> Task details: Extract each line from the listing below that contains the string "text". Matching is case-sensitive.

> Record extracts:
<<<<

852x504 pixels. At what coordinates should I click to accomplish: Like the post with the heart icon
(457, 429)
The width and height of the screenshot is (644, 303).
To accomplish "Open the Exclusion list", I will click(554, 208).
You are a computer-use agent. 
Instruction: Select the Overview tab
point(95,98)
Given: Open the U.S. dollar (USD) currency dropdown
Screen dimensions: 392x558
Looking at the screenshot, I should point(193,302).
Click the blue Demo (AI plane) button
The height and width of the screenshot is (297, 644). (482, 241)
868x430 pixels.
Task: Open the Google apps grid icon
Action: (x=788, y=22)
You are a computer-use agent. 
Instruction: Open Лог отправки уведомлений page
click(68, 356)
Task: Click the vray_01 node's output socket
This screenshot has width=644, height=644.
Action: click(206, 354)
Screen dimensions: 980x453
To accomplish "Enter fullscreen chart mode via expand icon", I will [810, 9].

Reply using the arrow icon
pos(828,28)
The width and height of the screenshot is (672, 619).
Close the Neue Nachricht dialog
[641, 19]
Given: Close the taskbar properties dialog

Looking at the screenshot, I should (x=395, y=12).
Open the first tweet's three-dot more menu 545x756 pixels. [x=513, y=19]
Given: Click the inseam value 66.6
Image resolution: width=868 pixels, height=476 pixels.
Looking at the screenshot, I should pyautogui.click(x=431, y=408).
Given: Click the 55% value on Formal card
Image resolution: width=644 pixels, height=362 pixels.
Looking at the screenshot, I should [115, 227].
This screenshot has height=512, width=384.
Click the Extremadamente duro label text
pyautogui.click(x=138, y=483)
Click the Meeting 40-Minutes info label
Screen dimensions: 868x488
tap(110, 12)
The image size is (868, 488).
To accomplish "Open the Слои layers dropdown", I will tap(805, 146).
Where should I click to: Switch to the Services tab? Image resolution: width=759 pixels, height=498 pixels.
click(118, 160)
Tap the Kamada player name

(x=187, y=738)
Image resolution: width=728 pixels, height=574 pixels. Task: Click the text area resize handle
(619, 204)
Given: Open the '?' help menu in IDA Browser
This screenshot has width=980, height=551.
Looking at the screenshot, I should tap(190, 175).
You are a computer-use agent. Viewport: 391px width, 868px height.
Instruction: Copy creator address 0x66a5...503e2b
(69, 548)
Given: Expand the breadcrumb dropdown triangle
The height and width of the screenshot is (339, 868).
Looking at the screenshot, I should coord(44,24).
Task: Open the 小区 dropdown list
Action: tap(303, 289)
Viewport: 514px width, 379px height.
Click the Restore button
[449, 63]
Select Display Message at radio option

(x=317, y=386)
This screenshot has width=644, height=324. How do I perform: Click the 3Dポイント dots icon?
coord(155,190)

>>>>

> Task result:
Click the Extremadamente duro label text
Image resolution: width=728 pixels, height=574 pixels. Task: Click the text area resize handle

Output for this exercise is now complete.